Example. Solutions of alcohol are used for calibrating Breathalyzers. The following data show the alcohol concentrations of samples of alcohol solutions taken from six bottles of alcohol solution randomly selected from a large batch. The objective is to determine if all bottles in the batch have the same alcohol concentrations.
\[ \begin{array}{ccccc} \text { Bottle } & \text { Concentration } \\ \hline 1 & 1.4357 &1.4348 &1.4336 &1.4309 \\ 2 & 1.4244 & 1.42321 & 1.42131 & 1.4256 \\ 3 & 1.4153 &1.4137 &1.4176 &1.4164 \\ 4 & 1.4331 &1.4325 &1.4312 &1.4297 \\ 5 & 1.4252 &1.4261 &1.4293 &1.4272 \\ 6 & 1.4179 &1.4217 &1.4191 &1.4204 \end{array} \]
We are not interested in any difference between the six bottles used in the experiment. We therefore treat the six bottles as a random sample from the population and use a random effects model. If we were interested in the six bottles, we would use a fixed effects model.
For a completely randomized design, with \(v\) randomly selected levels of a treatment factor \(T\), the random-effects one-way model is \[ \begin{gathered} Y_{i t}=\mu+T_i+\epsilon_{i t}, \\ \epsilon_{i t} \sim N\left(0, \sigma^2\right), \quad T_i \sim N\left(0, \sigma_T^2\right), \end{gathered} \] \(\epsilon_{i t}\) ’s and \(T_i\) ’s are all mutually independent , \[ t=1, \ldots, r_i, \quad i=1, \ldots, v . \]
Note the model parameters are \(\mu\), \(\sigma^2\) and \(\sigma_T^2\).
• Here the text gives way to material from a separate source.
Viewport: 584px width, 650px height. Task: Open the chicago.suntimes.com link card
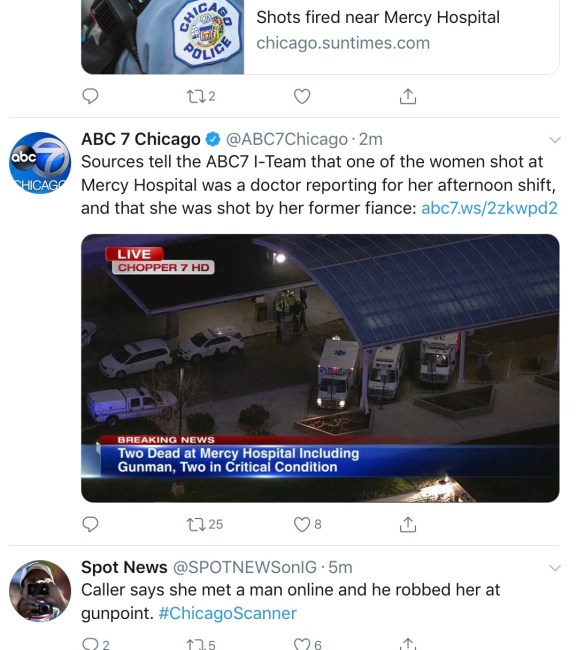coord(320,37)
\[ E\left[Y_{i t}\right]=E[\mu]+E\left[T_i\right]+E\left[\epsilon_{i t}\right]=\mu . \] The variance of \(Y_{i t}\) is \[ \operatorname{Var}\left(Y_{i t}\right)=\operatorname{Var}\left(\mu+T_i+\epsilon_{i t}\right)=\operatorname{Var}\left(T_i\right)+\operatorname{Var}\left(\epsilon_{i t}\right)+2 \operatorname{Cov}\left(T_i, \epsilon_{i t}\right)=\sigma_T^2+\sigma^2, \] since \(T_i\) and \(\epsilon_{i t}\) are mutually independent and so have zero covariance. Therefore, the distribution of \(Y_{i t}\) is \[ Y_{i t} \sim N\left(\mu, \sigma_T^2+\sigma^2\right) . \] The two components \(\sigma_T^2\) and \(\sigma^2\) of the variance of \(Y_{i t}\) are known as variance components. Observations on the same treatment are correlated, with \[ \operatorname{Cov}\left(Y_{i t}, Y_{i s}\right)=\operatorname{Cov}\left(\mu+T_i+\epsilon_{i t}, \mu+T_i+\epsilon_{i s}\right)=\operatorname{Var}\left(T_i\right)=\sigma_T^2 . \]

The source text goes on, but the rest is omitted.